▶ Description of the task
Using the records below, give again exactly the lines from the line that contains "Viewport: 798px width, 425px height." through the line that contains "Expand the Metrics", both ends included, and only those.

[Stored records]

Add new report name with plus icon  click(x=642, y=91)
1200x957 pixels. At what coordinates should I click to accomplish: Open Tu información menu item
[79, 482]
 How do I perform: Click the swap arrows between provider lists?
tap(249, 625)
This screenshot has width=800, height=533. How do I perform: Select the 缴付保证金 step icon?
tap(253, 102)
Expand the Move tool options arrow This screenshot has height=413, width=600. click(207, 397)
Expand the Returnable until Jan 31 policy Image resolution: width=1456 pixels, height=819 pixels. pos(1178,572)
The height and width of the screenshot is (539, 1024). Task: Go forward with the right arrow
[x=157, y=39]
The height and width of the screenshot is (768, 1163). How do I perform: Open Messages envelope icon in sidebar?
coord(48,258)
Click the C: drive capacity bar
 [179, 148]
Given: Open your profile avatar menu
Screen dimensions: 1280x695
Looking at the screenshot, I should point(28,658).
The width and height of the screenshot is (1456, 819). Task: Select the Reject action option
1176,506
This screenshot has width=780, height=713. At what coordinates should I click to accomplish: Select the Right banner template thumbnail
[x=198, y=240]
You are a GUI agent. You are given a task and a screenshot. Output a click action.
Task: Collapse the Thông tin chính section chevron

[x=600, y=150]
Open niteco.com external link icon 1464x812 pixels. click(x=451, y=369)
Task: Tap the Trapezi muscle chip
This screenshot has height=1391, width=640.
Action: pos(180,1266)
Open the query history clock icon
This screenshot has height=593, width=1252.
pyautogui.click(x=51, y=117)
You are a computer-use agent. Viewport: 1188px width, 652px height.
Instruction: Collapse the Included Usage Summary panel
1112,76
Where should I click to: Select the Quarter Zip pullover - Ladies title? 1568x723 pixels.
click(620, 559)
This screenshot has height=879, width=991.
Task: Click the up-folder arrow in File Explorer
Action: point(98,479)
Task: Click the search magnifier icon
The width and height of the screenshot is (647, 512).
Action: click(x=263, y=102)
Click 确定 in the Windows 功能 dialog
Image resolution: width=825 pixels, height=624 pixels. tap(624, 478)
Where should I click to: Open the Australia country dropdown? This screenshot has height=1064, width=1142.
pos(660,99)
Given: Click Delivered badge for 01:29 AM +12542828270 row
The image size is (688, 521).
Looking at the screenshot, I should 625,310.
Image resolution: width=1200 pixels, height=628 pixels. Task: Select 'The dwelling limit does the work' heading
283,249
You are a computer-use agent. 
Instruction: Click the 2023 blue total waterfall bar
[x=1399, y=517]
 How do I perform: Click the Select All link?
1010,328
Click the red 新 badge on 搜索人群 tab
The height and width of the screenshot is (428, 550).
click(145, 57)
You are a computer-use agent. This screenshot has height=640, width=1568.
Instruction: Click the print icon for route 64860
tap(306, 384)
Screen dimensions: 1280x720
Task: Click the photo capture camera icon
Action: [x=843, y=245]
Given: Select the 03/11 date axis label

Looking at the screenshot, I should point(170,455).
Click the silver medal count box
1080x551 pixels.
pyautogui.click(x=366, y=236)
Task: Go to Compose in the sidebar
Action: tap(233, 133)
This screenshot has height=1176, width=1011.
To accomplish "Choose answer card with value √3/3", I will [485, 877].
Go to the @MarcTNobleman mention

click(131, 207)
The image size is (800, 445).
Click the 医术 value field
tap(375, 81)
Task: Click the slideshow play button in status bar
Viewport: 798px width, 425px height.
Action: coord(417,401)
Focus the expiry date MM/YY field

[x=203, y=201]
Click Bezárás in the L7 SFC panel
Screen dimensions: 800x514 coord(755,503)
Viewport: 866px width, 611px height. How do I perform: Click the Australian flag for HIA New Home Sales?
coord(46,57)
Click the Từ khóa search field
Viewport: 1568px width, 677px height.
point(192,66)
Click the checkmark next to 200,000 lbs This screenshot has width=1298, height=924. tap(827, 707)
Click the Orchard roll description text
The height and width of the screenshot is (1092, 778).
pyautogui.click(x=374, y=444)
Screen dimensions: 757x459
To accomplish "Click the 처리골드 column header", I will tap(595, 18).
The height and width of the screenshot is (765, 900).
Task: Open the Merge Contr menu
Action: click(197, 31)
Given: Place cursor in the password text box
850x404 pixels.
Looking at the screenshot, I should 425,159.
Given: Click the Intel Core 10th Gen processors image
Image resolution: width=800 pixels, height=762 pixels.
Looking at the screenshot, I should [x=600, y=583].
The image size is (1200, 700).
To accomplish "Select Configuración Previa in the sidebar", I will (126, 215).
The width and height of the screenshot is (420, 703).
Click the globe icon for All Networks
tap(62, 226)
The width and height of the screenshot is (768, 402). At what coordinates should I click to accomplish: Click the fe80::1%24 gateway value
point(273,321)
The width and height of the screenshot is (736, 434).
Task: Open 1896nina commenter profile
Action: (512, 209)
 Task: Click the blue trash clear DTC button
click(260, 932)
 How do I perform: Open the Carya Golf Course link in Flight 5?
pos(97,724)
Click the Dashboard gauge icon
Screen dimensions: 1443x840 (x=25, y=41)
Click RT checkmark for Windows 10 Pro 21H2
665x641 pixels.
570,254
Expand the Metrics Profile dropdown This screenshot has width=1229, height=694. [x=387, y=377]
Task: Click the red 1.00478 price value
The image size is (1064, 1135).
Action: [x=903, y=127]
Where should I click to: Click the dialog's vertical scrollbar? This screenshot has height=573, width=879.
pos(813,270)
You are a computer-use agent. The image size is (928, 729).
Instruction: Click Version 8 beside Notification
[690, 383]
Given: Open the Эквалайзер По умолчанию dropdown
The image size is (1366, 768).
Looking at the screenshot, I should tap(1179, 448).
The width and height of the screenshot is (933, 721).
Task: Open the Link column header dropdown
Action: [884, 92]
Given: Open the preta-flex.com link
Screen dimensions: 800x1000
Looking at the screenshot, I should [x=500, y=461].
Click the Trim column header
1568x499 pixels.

▶ Written solution
Viewport: 798px width, 425px height.
Action: coord(417,401)
Focus the expiry date MM/YY field

[x=203, y=201]
Click Bezárás in the L7 SFC panel
Screen dimensions: 800x514 coord(755,503)
Viewport: 866px width, 611px height. How do I perform: Click the Australian flag for HIA New Home Sales?
coord(46,57)
Click the Từ khóa search field
Viewport: 1568px width, 677px height.
point(192,66)
Click the checkmark next to 200,000 lbs This screenshot has width=1298, height=924. tap(827, 707)
Click the Orchard roll description text
The height and width of the screenshot is (1092, 778).
pyautogui.click(x=374, y=444)
Screen dimensions: 757x459
To accomplish "Click the 처리골드 column header", I will tap(595, 18).
The height and width of the screenshot is (765, 900).
Task: Open the Merge Contr menu
Action: click(197, 31)
Given: Place cursor in the password text box
850x404 pixels.
Looking at the screenshot, I should 425,159.
Given: Click the Intel Core 10th Gen processors image
Image resolution: width=800 pixels, height=762 pixels.
Looking at the screenshot, I should [x=600, y=583].
The image size is (1200, 700).
To accomplish "Select Configuración Previa in the sidebar", I will (126, 215).
The width and height of the screenshot is (420, 703).
Click the globe icon for All Networks
tap(62, 226)
The width and height of the screenshot is (768, 402). At what coordinates should I click to accomplish: Click the fe80::1%24 gateway value
point(273,321)
The width and height of the screenshot is (736, 434).
Task: Open 1896nina commenter profile
Action: (512, 209)
 Task: Click the blue trash clear DTC button
click(260, 932)
 How do I perform: Open the Carya Golf Course link in Flight 5?
pos(97,724)
Click the Dashboard gauge icon
Screen dimensions: 1443x840 (x=25, y=41)
Click RT checkmark for Windows 10 Pro 21H2
665x641 pixels.
570,254
Expand the Metrics Profile dropdown This screenshot has width=1229, height=694. [x=387, y=377]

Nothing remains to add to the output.